Adesso guardo la tua mano protesa in lontananza e faccio quasi fatica a ricordare quando e perché le tue dita sono diventate così lontane, e come mai pur volendolo non posso fare quel passo che servirebbe a colmare la distanza che ci separa, e a toccarci di nuovo. Neanche tu puoi, del resto. E mi guardi impotente.
Vengono a raccontarci che il catechismo serve ad imparare ad avere fede in Dio, ad amarlo. Ma la verità è che vogliono che impari ad aver bisogno di lui, del suo amore, del suo aiuto, dei suoi castighi e delle sue ricompense. “Dio ti protegge, Dio ti sorveglia, Dio ti vuole bene!”, gridano con le loro voci gracchianti. E ovviamente, visto che sono loro gli intermediari… loro soltanto conoscono il volere di Dio e sono investiti della facoltà amministrarlo in terra in virtù di questa sacra scienza, distribuendo premi e castighi come fossero caramelle… e anche amore, perché no… ciò che cercano realmente di inculcarti è che in fin dei conti è da loro che dipendi, dunque devi loro obbedienza.
Crediamo di esserci ormai evoluti, trascinati dalla marea del progresso scientifico e tecnologico, e di aver superato queste sciocche superstizioni, almeno in parte. Guardiamo dall’alto in basso i nostri fratelli creduloni, ancora piegati innanzi alle predicazioni di chi si proclama Vicario di Cristo, mentre dall’alto del nostro personale ambone esclamiamo con fierezza: io sono ateo. E intanto declamiamo obbedienti le parole del sacro libro della scienza, dell’ideologia, della morale e della buona creanza. E seguitiamo a percorrere, più o meno ligi, il cammino di iniziazione per entrare nella società. Per intraprendere il quale, tutti ci convertiamo segretamente - e quasi inavvertitamente - alla nuova religione collettivamente accettata.

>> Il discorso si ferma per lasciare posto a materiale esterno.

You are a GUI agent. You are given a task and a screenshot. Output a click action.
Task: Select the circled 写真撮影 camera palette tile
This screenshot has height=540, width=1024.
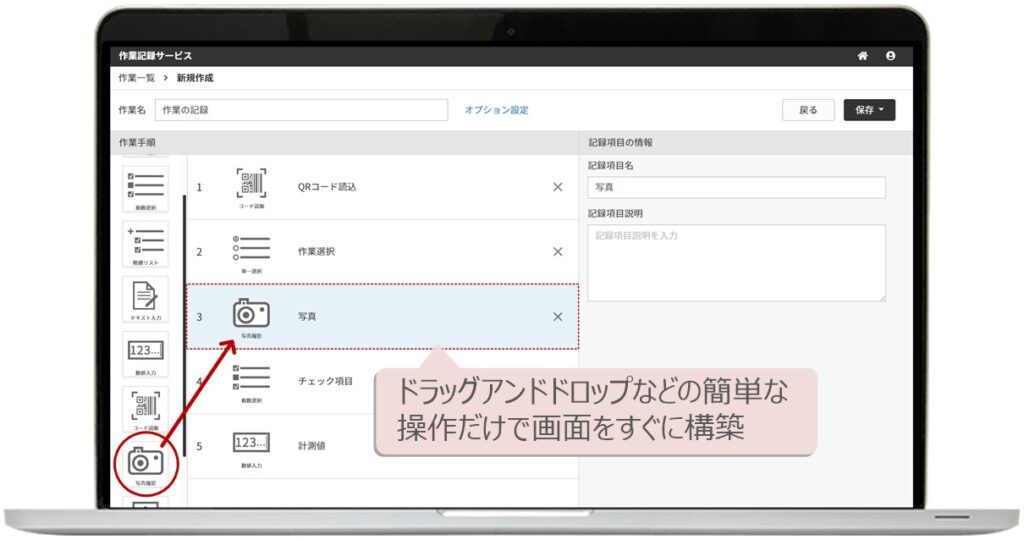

Su quel cammino, non era previsto un incontro fra noi due. Le rette su cui giacevano i segmenti delle nostre esistenze erano state disegnate lungo direzioni parallele, tutti i punti equidistanti dai loro corrispondenti, nessun punto di incontro in cui fosse possibile costruirci uno spazio nostro.
Entrambi a lungo abbiamo provato a opporci al destino che ci avevano assegnato, a violare i rituali consolidati che tentavano di imporci… ma abbiamo fallito. Non siamo stati abbastanza forti.
Ma io mi ricorderò di te, ragazzo dal volto chiaro, e saprò cercarti nei miei ricordi. Anche se presto la tua figura sarà solo un’ombra, sempre più vicina all’architettura dei miei pensieri e sempre più lontana da te, che te ne vai nella nebbia con le mani nelle tasche… nei miei occhi solo una schiena e delle spalle conosciute dietro alle quali non posso che indovinare la presenza di un volto, disegnarne i tratti.
Addio, ragazzo dagli occhi chiari.
Ricordati di questa sciocca ragazza, e portala con te, dovunque andrai su questa terra, dovunque ti porteranno i tuoi passi. Porta con te una radice del nostro amore ormai avvizzito, e annaffiala tutti i giorni. Un giorno potrebbe sbocciarne qualcosa di nuovo. Allora la primavera tornerebbe a colorare di vermiglio i nostri giardini ingrigiti dal gelo.